● **Assigned task**: Rewrite the material below as a numbered list, with one item per line and blank lines left out.

● **Data to process**:
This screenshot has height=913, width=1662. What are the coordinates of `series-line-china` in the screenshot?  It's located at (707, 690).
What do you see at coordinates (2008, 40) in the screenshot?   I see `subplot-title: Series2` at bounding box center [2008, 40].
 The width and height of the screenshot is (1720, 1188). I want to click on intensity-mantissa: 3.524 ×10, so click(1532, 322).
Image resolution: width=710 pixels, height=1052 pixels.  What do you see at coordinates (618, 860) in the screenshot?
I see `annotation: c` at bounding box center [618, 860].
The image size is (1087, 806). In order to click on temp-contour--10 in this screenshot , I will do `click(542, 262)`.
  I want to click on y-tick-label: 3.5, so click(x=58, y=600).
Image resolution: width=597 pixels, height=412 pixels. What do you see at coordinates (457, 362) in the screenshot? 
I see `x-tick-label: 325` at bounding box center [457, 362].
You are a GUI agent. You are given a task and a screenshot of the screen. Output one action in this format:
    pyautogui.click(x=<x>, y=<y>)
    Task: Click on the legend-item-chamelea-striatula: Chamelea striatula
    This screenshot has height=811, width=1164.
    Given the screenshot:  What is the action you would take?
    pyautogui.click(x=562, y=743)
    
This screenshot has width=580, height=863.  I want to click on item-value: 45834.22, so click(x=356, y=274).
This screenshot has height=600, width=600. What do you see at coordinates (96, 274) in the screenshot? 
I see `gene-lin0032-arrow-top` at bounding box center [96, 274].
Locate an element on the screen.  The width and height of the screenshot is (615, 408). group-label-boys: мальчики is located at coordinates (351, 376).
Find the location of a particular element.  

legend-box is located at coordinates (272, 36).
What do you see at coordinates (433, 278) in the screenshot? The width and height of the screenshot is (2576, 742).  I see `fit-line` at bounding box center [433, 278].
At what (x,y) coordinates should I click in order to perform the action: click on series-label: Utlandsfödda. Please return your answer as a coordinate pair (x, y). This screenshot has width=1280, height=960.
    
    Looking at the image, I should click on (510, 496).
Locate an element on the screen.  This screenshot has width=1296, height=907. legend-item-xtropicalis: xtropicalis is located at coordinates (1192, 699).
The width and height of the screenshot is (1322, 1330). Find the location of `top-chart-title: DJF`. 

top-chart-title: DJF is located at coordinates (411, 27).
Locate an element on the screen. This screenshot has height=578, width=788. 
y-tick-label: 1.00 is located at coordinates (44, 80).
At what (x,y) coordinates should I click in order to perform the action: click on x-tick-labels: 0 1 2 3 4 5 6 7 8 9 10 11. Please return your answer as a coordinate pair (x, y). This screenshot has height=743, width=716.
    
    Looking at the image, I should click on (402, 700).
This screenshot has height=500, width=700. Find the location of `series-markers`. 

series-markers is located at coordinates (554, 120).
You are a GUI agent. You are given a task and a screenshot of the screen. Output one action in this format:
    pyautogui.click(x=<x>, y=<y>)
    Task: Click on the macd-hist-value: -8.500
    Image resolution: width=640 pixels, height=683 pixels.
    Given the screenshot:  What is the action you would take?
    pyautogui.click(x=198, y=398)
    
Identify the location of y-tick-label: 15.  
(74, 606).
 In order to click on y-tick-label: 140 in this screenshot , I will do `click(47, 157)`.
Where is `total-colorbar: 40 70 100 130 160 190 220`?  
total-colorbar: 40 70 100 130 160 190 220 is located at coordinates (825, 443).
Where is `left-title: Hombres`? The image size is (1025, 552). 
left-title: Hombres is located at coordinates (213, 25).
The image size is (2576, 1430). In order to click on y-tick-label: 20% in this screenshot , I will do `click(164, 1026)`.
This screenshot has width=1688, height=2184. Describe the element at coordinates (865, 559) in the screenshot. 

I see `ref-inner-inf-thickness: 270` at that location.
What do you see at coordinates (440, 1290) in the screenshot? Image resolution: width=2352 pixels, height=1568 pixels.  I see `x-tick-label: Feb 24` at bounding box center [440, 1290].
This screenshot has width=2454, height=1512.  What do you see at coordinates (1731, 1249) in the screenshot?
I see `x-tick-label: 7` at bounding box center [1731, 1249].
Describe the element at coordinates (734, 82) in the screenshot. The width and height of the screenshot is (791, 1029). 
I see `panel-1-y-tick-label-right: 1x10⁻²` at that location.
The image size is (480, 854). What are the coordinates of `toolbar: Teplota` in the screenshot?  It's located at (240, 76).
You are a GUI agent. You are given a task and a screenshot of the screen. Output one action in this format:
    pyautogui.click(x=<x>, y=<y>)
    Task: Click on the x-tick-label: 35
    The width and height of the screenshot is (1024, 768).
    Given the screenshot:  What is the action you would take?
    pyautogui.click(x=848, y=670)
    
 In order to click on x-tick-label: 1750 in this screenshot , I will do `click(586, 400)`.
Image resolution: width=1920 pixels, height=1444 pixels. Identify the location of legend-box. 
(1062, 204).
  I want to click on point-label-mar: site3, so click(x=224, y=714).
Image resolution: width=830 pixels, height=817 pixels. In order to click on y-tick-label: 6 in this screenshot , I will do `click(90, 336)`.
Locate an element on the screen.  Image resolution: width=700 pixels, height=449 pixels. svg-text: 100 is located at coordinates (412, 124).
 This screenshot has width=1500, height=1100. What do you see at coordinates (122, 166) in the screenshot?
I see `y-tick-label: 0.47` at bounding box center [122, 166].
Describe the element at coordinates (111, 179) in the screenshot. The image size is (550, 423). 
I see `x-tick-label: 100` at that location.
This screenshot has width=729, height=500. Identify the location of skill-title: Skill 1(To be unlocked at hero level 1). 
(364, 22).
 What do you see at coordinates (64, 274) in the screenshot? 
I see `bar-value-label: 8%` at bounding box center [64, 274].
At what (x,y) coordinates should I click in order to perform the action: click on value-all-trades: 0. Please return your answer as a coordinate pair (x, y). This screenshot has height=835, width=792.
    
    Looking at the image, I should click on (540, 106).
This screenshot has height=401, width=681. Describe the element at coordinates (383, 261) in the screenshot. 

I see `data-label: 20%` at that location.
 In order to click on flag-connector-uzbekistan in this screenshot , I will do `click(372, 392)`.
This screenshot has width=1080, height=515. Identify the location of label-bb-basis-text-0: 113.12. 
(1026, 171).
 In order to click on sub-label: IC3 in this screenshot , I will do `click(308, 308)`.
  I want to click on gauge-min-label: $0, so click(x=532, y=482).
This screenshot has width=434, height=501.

● **Solution to this exercise**:
1. This screenshot has height=913, width=1662. What are the coordinates of `series-line-china` in the screenshot?  It's located at (707, 690).
2. What do you see at coordinates (2008, 40) in the screenshot?   I see `subplot-title: Series2` at bounding box center [2008, 40].
3.  The width and height of the screenshot is (1720, 1188). I want to click on intensity-mantissa: 3.524 ×10, so click(1532, 322).
4. Image resolution: width=710 pixels, height=1052 pixels.  What do you see at coordinates (618, 860) in the screenshot?
5. I see `annotation: c` at bounding box center [618, 860].
6. The image size is (1087, 806). In order to click on temp-contour--10 in this screenshot , I will do `click(542, 262)`.
7.   I want to click on y-tick-label: 3.5, so click(x=58, y=600).
8. Image resolution: width=597 pixels, height=412 pixels. What do you see at coordinates (457, 362) in the screenshot? 
9. I see `x-tick-label: 325` at bounding box center [457, 362].
10. You are a GUI agent. You are given a task and a screenshot of the screen. Output one action in this format:
11.     pyautogui.click(x=<x>, y=<y>)
12.     Task: Click on the legend-item-chamelea-striatula: Chamelea striatula
13.     This screenshot has height=811, width=1164.
14.     Given the screenshot:  What is the action you would take?
15.     pyautogui.click(x=562, y=743)
16. This screenshot has width=580, height=863.  I want to click on item-value: 45834.22, so click(x=356, y=274).
17. This screenshot has height=600, width=600. What do you see at coordinates (96, 274) in the screenshot? 
18. I see `gene-lin0032-arrow-top` at bounding box center [96, 274].
19. Locate an element on the screen.  The width and height of the screenshot is (615, 408). group-label-boys: мальчики is located at coordinates (351, 376).
20. Find the location of a particular element.  
21. legend-box is located at coordinates (272, 36).
22. What do you see at coordinates (433, 278) in the screenshot? The width and height of the screenshot is (2576, 742).  I see `fit-line` at bounding box center [433, 278].
23. At what (x,y) coordinates should I click in order to perform the action: click on series-label: Utlandsfödda. Please return your answer as a coordinate pair (x, y). This screenshot has width=1280, height=960.
24.     Looking at the image, I should click on (510, 496).
25. Locate an element on the screen.  This screenshot has width=1296, height=907. legend-item-xtropicalis: xtropicalis is located at coordinates (1192, 699).
26. The width and height of the screenshot is (1322, 1330). Find the location of `top-chart-title: DJF`. 
27. top-chart-title: DJF is located at coordinates (411, 27).
28. Locate an element on the screen. This screenshot has height=578, width=788. 
29. y-tick-label: 1.00 is located at coordinates (44, 80).
30. At what (x,y) coordinates should I click in order to perform the action: click on x-tick-labels: 0 1 2 3 4 5 6 7 8 9 10 11. Please return your answer as a coordinate pair (x, y). This screenshot has height=743, width=716.
31.     Looking at the image, I should click on (402, 700).
32. This screenshot has height=500, width=700. Find the location of `series-markers`. 
33. series-markers is located at coordinates (554, 120).
34. You are a GUI agent. You are given a task and a screenshot of the screen. Output one action in this format:
35.     pyautogui.click(x=<x>, y=<y>)
36.     Task: Click on the macd-hist-value: -8.500
37.     Image resolution: width=640 pixels, height=683 pixels.
38.     Given the screenshot:  What is the action you would take?
39.     pyautogui.click(x=198, y=398)
40. Identify the location of y-tick-label: 15.  
41. (74, 606).
42.  In order to click on y-tick-label: 140 in this screenshot , I will do `click(47, 157)`.
43. Where is `total-colorbar: 40 70 100 130 160 190 220`?  
44. total-colorbar: 40 70 100 130 160 190 220 is located at coordinates (825, 443).
45. Where is `left-title: Hombres`? The image size is (1025, 552). 
46. left-title: Hombres is located at coordinates (213, 25).
47. The image size is (2576, 1430). In order to click on y-tick-label: 20% in this screenshot , I will do `click(164, 1026)`.
48. This screenshot has width=1688, height=2184. Describe the element at coordinates (865, 559) in the screenshot. 
49. I see `ref-inner-inf-thickness: 270` at that location.
50. What do you see at coordinates (440, 1290) in the screenshot? Image resolution: width=2352 pixels, height=1568 pixels.  I see `x-tick-label: Feb 24` at bounding box center [440, 1290].
51. This screenshot has width=2454, height=1512.  What do you see at coordinates (1731, 1249) in the screenshot?
52. I see `x-tick-label: 7` at bounding box center [1731, 1249].
53. Describe the element at coordinates (734, 82) in the screenshot. The width and height of the screenshot is (791, 1029). 
54. I see `panel-1-y-tick-label-right: 1x10⁻²` at that location.
55. The image size is (480, 854). What are the coordinates of `toolbar: Teplota` in the screenshot?  It's located at (240, 76).
56. You are a GUI agent. You are given a task and a screenshot of the screen. Output one action in this format:
57.     pyautogui.click(x=<x>, y=<y>)
58.     Task: Click on the x-tick-label: 35
59.     The width and height of the screenshot is (1024, 768).
60.     Given the screenshot:  What is the action you would take?
61.     pyautogui.click(x=848, y=670)
62.  In order to click on x-tick-label: 1750 in this screenshot , I will do `click(586, 400)`.
63. Image resolution: width=1920 pixels, height=1444 pixels. Identify the location of legend-box. 
64. (1062, 204).
65.   I want to click on point-label-mar: site3, so click(x=224, y=714).
66. Image resolution: width=830 pixels, height=817 pixels. In order to click on y-tick-label: 6 in this screenshot , I will do `click(90, 336)`.
67. Locate an element on the screen.  Image resolution: width=700 pixels, height=449 pixels. svg-text: 100 is located at coordinates (412, 124).
68.  This screenshot has width=1500, height=1100. What do you see at coordinates (122, 166) in the screenshot?
69. I see `y-tick-label: 0.47` at bounding box center [122, 166].
70. Describe the element at coordinates (111, 179) in the screenshot. The image size is (550, 423). 
71. I see `x-tick-label: 100` at that location.
72. This screenshot has width=729, height=500. Identify the location of skill-title: Skill 1(To be unlocked at hero level 1). 
73. (364, 22).
74.  What do you see at coordinates (64, 274) in the screenshot? 
75. I see `bar-value-label: 8%` at bounding box center [64, 274].
76. At what (x,y) coordinates should I click in order to perform the action: click on value-all-trades: 0. Please return your answer as a coordinate pair (x, y). This screenshot has height=835, width=792.
77.     Looking at the image, I should click on (540, 106).
78. This screenshot has height=401, width=681. Describe the element at coordinates (383, 261) in the screenshot. 
79. I see `data-label: 20%` at that location.
80.  In order to click on flag-connector-uzbekistan in this screenshot , I will do `click(372, 392)`.
81. This screenshot has width=1080, height=515. Identify the location of label-bb-basis-text-0: 113.12. 
82. (1026, 171).
83.  In order to click on sub-label: IC3 in this screenshot , I will do `click(308, 308)`.
84.   I want to click on gauge-min-label: $0, so click(x=532, y=482).
85. This screenshot has width=434, height=501.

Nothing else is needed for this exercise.